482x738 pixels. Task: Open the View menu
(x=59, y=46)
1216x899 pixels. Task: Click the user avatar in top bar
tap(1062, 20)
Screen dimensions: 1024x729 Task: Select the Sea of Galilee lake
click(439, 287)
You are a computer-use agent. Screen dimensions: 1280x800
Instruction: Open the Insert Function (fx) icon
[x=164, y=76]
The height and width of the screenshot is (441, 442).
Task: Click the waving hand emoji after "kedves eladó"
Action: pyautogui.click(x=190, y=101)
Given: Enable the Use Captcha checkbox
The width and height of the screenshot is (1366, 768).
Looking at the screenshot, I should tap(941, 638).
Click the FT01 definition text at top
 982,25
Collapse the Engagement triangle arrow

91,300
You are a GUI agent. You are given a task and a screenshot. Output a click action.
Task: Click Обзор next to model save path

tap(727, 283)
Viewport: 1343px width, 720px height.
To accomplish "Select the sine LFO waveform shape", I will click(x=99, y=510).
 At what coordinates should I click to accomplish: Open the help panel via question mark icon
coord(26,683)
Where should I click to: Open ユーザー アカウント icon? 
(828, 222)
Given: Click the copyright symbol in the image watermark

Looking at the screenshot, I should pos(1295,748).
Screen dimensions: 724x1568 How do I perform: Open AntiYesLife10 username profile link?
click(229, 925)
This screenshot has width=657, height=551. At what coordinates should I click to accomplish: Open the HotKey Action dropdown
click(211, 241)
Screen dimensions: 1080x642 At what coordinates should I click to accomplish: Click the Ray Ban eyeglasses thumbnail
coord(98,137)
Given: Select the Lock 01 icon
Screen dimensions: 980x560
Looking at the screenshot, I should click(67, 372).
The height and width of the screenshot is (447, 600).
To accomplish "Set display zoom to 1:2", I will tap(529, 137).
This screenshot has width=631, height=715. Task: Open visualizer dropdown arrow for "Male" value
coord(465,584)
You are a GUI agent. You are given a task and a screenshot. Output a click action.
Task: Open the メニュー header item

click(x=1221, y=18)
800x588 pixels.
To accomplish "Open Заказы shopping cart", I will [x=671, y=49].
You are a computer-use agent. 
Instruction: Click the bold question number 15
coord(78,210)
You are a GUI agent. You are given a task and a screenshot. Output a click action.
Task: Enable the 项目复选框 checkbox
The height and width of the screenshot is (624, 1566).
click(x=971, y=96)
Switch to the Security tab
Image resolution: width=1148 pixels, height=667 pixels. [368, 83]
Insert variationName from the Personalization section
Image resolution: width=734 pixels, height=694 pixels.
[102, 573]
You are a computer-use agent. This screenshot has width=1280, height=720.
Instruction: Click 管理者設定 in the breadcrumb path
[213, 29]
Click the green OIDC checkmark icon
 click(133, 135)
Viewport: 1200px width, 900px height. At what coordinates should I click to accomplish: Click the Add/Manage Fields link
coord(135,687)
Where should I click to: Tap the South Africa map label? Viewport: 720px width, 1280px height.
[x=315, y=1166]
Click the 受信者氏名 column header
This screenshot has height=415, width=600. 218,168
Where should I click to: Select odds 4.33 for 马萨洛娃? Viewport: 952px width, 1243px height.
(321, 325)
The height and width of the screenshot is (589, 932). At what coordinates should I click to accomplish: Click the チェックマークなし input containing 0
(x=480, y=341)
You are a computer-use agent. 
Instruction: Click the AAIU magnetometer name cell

_ _ _

# Task requirements:
Pick out and copy the lines of the material that include the word "Enable".

# Task result:
Given: Enable the Use Captcha checkbox
Task: Enable the 项目复选框 checkbox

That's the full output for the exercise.